# Data preprocessing
Here we traverse the training data directory and create a manifest for the aeon loader. Aeon expects the manifest to contain the filename of the image and the filename for the image mask. I think the image mask has to be a single file so we need to traverse the mask directories and merge the mask files together for each image.

Nevertheless, I think we can modify U-Net to preict separable masks. Instead of using the np.maximum when combining masks, we use np.sum. This way the mask will be 1 in places where there is only 1 segmentation mask, 2 where 2 masks overlap, 3 where 3 masks overlap, and so forth. We can treat each overlap as its own "class" for U-Net to predict (similar to what SegNet does for Adas). Then in post-processing, we separate the masks.

In [1]:
import os
import numpy as np
import matplotlib.pyplot as plt

from skimage.io import imread, imsave

%matplotlib inline

In [2]:
TRAIN_PATH = "data/train"

## Navigate the directory where the train data is stored

In [3]:
# Get train IDs
train_ids = next(os.walk(TRAIN_PATH))[1] 

In [4]:
from ipywidgets import interact, interactive, fixed, interact_manual
import ipywidgets as widgets

## Read the original image

In [5]:
def get_image(ROOT_PATH, x):
    
    return imread(ROOT_PATH + "/images/" + train_ids[x] + ".png")

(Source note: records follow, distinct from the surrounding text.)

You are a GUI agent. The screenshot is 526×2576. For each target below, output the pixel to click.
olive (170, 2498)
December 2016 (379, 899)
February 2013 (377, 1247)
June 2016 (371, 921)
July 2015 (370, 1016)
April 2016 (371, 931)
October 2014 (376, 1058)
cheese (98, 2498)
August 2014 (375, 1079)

## Read the masks from the image and combine them

For now we just combine the individual masks into one single mask (np.maximum). Eventually, we can sum the masks together (np.sum) so that the overlaps are marked as different classes. For example, if 4 masks overlap on a pixel, then it is class 4. In post-processing we can segment the in 

In [6]:
def get_combined_mask(ROOT_PATH):
    
    mask_file = next(os.walk(ROOT_PATH + '/masks/'))[2][0]
    mask = imread(ROOT_PATH + "/masks/" + mask_file)
    
    for mask_file in next(os.walk(ROOT_PATH + '/masks/'))[2][1:]:
    
        mask = np.maximum(mask, imread(ROOT_PATH + "/masks/" + mask_file))
    
    return mask

## Display the image and the combined masks

In [7]:
def plot_image(x):
    
    print("Use the slider or arrow keys to move through the images.")
    ROOT_PATH = TRAIN_PATH + "/{}".format(train_ids[x])
    img = get_image(ROOT_PATH, x)
    print("Image shape = {}".format(np.shape(img)))
    plt.figure(figsize=(10,10))
    plt.subplot(1,2,1)
    plt.imshow(img)
    
    plt.subplot(1,2,2)
    msk = get_combined_mask(ROOT_PATH)
    plt.imshow(msk, cmap='gray')
    

In [8]:
interact(plot_image, x=widgets.IntSlider(min=0,max=len(train_ids),step=1,value=10));

A Jupyter Widget

In [11]:
from tqdm import tqdm # Fancy progress bar
import warnings # Used to ignore warnings from skimage

## Script to go through all images in the directory and create the manifest file for aeon loader

Loops through the images and combines the masks into one file. Saves the processed masks into a new directory and creates a manifest file for the aeon dataloader to use. This will allow us to use neon as the framework.

In [12]:
PROCESS_DIR_TRAIN = "data_processed/train/"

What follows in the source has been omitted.